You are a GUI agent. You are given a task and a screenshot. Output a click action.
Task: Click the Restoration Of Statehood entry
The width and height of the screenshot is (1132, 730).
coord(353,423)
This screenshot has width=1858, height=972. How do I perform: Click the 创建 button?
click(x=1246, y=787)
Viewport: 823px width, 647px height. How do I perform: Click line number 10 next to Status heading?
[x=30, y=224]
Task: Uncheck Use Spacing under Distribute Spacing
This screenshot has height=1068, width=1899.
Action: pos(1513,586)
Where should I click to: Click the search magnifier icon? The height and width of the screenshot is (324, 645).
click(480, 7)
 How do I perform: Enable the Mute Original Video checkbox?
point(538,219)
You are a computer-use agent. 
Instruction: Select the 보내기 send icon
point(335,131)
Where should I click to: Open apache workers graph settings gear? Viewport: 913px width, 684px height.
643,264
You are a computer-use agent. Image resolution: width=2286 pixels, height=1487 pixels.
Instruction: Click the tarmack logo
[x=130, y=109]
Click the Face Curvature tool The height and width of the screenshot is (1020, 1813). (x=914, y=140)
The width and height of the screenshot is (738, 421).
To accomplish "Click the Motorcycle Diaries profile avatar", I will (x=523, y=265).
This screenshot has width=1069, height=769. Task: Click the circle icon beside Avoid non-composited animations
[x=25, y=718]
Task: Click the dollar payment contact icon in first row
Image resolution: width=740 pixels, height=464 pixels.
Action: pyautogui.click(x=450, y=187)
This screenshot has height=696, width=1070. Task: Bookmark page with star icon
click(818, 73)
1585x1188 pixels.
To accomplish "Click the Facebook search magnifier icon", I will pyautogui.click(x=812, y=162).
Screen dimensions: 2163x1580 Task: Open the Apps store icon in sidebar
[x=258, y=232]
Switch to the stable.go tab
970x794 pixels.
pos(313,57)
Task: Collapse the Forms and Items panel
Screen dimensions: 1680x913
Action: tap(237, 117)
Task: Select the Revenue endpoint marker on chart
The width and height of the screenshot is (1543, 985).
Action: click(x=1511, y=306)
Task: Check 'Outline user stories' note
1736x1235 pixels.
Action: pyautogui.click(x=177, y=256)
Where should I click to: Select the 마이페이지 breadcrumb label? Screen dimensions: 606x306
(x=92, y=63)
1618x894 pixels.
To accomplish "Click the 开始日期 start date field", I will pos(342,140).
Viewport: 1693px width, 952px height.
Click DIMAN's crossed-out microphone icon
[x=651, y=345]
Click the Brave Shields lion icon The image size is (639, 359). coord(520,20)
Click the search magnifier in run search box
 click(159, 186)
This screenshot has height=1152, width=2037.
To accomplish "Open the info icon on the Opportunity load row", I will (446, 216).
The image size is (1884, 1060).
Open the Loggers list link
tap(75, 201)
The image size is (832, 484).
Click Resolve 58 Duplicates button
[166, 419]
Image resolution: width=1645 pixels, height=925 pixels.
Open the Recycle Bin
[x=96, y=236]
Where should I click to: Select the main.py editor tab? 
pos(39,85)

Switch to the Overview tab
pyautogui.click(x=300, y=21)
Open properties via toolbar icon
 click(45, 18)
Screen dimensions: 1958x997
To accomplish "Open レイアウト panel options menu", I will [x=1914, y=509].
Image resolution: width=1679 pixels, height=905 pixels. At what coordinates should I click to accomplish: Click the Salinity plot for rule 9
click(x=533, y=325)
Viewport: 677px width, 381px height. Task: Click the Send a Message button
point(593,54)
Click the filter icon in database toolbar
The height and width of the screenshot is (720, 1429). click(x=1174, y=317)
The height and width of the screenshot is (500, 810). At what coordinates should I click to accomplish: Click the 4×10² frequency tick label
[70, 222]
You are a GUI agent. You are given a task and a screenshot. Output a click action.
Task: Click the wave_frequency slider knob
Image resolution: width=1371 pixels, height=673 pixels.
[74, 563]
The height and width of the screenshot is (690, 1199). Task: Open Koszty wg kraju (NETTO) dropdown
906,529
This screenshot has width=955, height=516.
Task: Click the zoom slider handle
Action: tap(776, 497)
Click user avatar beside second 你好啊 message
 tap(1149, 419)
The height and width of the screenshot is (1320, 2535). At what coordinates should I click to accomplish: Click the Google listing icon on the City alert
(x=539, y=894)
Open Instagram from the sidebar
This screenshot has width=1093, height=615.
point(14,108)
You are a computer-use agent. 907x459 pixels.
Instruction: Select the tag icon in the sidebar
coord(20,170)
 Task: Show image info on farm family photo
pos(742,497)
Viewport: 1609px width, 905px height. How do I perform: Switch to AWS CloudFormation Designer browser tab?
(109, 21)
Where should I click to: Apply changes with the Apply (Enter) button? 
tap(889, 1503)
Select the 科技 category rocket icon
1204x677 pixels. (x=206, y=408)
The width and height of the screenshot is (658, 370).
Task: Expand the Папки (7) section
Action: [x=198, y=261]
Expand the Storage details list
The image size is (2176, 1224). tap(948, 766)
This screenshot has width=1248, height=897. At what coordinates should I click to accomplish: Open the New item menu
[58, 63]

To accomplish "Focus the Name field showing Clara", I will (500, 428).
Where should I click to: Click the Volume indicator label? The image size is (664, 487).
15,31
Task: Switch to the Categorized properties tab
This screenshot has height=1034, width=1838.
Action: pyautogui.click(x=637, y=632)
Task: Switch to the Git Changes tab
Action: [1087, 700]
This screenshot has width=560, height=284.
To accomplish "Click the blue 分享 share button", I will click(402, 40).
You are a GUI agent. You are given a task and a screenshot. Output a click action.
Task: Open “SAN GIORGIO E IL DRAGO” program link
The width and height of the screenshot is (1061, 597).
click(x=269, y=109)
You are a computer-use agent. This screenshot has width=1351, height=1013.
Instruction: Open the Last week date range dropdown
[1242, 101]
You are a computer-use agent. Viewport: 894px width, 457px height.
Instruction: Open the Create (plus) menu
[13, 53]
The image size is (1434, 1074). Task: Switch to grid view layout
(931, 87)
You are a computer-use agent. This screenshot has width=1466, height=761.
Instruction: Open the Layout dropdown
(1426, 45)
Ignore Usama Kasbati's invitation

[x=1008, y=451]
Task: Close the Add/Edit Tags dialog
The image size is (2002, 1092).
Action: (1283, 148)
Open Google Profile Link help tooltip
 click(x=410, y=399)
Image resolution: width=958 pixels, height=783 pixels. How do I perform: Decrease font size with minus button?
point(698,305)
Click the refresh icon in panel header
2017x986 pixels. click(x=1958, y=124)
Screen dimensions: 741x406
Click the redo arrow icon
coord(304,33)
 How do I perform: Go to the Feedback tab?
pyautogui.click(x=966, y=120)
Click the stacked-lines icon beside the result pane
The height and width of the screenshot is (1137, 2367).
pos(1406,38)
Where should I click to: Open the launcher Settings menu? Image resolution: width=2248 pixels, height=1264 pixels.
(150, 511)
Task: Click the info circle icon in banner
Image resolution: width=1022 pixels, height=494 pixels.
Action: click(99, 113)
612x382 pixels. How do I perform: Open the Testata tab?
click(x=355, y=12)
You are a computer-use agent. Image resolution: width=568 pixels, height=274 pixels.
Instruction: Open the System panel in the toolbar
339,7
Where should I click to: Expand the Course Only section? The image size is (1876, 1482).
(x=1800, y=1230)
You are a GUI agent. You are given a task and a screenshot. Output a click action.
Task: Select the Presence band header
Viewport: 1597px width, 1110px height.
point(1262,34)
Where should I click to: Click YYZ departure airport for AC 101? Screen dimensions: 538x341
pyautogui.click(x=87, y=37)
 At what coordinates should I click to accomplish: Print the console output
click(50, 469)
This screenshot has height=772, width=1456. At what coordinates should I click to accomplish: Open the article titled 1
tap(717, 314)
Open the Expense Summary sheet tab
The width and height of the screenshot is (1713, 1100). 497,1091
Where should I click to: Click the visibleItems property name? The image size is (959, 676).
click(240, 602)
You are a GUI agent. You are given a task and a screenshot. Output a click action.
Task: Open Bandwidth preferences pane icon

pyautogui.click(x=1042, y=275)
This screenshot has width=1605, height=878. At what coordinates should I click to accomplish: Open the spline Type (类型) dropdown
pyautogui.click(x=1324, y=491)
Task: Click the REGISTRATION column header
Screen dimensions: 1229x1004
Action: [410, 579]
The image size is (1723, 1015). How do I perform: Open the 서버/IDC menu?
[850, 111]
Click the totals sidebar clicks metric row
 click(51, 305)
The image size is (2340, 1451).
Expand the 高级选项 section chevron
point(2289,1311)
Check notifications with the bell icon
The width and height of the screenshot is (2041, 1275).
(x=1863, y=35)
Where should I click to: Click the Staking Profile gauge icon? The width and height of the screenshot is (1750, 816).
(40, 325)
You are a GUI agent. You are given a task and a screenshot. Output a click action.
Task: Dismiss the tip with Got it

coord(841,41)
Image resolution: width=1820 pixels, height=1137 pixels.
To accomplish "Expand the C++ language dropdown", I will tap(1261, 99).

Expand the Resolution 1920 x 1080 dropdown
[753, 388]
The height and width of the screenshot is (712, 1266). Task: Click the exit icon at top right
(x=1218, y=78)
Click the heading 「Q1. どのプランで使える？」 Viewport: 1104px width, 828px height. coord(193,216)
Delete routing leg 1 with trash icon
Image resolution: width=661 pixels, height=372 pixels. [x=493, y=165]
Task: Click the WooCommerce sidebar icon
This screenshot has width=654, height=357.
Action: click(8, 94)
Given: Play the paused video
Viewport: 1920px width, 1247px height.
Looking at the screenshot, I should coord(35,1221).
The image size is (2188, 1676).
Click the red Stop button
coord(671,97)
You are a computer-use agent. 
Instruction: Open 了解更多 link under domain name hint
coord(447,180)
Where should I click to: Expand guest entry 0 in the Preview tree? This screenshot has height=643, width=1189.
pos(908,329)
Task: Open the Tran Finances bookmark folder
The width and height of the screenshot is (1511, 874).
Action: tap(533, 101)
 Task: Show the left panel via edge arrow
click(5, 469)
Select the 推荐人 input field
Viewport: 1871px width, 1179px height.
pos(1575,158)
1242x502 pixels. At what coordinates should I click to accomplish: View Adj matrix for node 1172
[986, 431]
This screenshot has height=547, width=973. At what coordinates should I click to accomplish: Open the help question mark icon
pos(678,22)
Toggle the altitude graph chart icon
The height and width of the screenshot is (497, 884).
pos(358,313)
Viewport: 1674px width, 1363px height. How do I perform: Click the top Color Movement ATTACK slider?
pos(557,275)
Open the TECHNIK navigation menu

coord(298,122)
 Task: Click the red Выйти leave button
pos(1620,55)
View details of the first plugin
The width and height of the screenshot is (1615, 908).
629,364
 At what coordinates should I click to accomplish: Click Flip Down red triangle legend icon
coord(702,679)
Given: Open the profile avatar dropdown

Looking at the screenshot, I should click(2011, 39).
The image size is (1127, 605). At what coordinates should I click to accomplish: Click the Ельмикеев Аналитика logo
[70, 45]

EXERCISE GOAL:
If a line in the records above contains the word "field", copy it.

OUTPUT:
To accomplish "Click the 开始日期 start date field", I will pos(342,140).
To accomplish "Focus the Name field showing Clara", I will (500, 428).
Select the 推荐人 input field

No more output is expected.